In a cross-over design experiment, 12 subjects completed 100 minutes of intensive cycling training. In the first 90 minutes of the 240 minute recovery period, they were randomly divided into four groups: 70 / 15 / 180 / 30 g protein / leucine / carbohydrate / fat, 23 / 5 / 180 / 30 g 5leu, or 0 / 0 / 274 / 30 g control drink. FSR was detected by L-phenylalanine method, and the phosphorylation of mTORC1 signaling pathway was detected by Western blot.
Results: the FSR of 5leu group increased by 33%, which was close to the maximum value of FSR activation. The dose of protein leucine increased FSR by 3 times. Although FSR results were similar, the phosphorylation level of mTORC1 increased only at 15 Leu for 30 min, but increased at one or both time points in the amount of protein leucine. The plasma leucine and essential amino acids concentrations in the control group decreased during the recovery process, but increased with the increase of protein leucine dose. The serum insulin level in 15 Leu group was higher than that in control group, but there was no significant difference compared with 5 Leu group.
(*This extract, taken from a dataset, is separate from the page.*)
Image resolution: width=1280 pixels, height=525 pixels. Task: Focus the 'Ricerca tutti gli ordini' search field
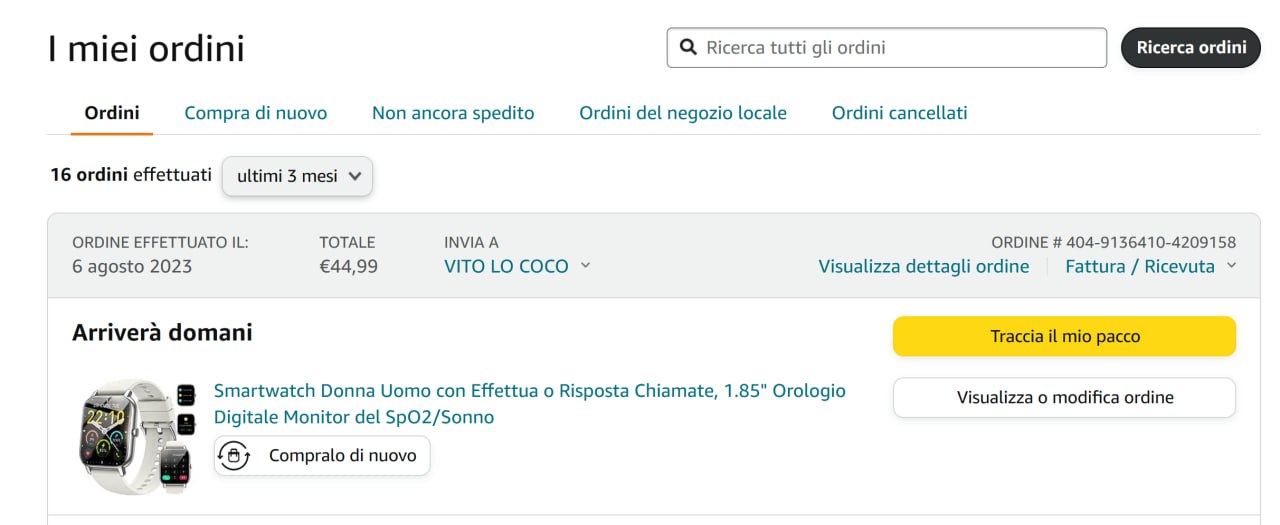900,47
Regression analysis showed that the phosphorylation of p70s6k-rps6 was in accordance with FSR, but there was little correlation between plasma leucine and essential amino acids.
After endurance exercise, 23 grams of protein containing 5 grams of leucine can reach the maximum value of FSR, which may be attributed to mtorc1-s6k-rps6 signal, insulin, or amino acids. The effect of leucine amount of translation protein on protein synthesis to optimize adaptation and muscle level needs further study.